04 mai 2008
ben ouais ça va, quoi
Aujourd'hui, j'ai juste envie de dire "ben ouais ça va, quoi !" ..
Face à la morosité que l'on nous vend sur les médias de tout bord, la planète qui se déglingue parce qu'on prend notre voiture pour nous rendre à notre travail qui ne nous rapporte plus assez pour manger mais qu'après tout c'est pas grave parce que bientôt les chinois vont nous envahir et nous ramènerons aux champs et à l'usine .. alors bon ça va s'arranger; bref face à tout cela, il me semble que tout va bien, nous sommes tous en plein bonheur, nous nous amusons, profitons de moindre rayon de soleil dans notre vie, point de morosité il n'y a.
Il faut bien l'avouer, notre vrai mentor est Jean-Pierre Raffarin (et oui, mes amis viennent de tomber de leur chaise en lisant cela !) , je m'aperçois que nous savons tous adopter la positive attitude ...

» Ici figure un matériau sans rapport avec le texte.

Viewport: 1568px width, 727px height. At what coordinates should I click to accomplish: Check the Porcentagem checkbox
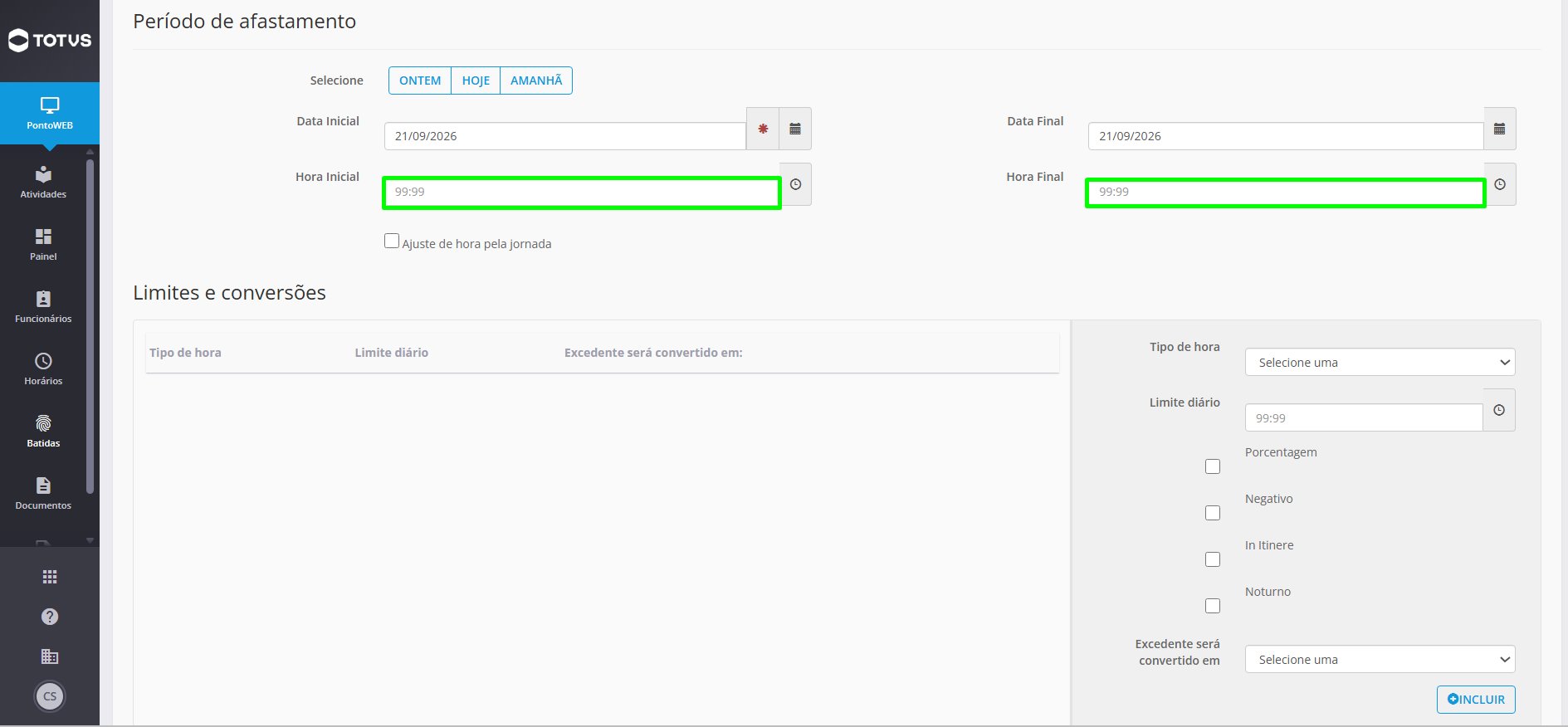point(1213,466)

Pourquoi ? Pour preuve, les défilés du 1er mai (même celui de Lepen) ressemblaient plus à une queue de cinéma jour de sortie d'Asterix qu'à un vrai défilé pour la valeur Travail et le Pouvoir d'Achat ... C'est sans doute que nous nous sentons bien dans cette France en mouvement !

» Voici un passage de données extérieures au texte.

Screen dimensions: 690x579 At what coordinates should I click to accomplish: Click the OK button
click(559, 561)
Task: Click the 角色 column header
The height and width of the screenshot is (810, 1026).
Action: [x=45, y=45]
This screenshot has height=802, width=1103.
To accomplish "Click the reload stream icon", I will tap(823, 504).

Moi même, jeudi, j'ai paressé, remplit quelques feuilles blanches, pris un café sans penser à ce qu'avait coûté chacun des grains de cafés à la planète et à mon porte-monnaie ..
Locas nous dit que le modèle social est en voie de disparition, alors quoi me fourvoyerai-je ?
Ben ouais, ca va pas quoi ! De positive attitude, il n'est rien, on vient juste d'inventer la résigne attitude ...
09 mars 2008
C'est dimanche et alors ?
La logique aurait voulu qu'aujourd'hui, nous postions un billet sur les municipales, appelant nos lecteurs, s'il y en a, à se rendre aux urnes et faire leur devoir de citoyen, seule façon de jouer un rôle politique dans notre pays.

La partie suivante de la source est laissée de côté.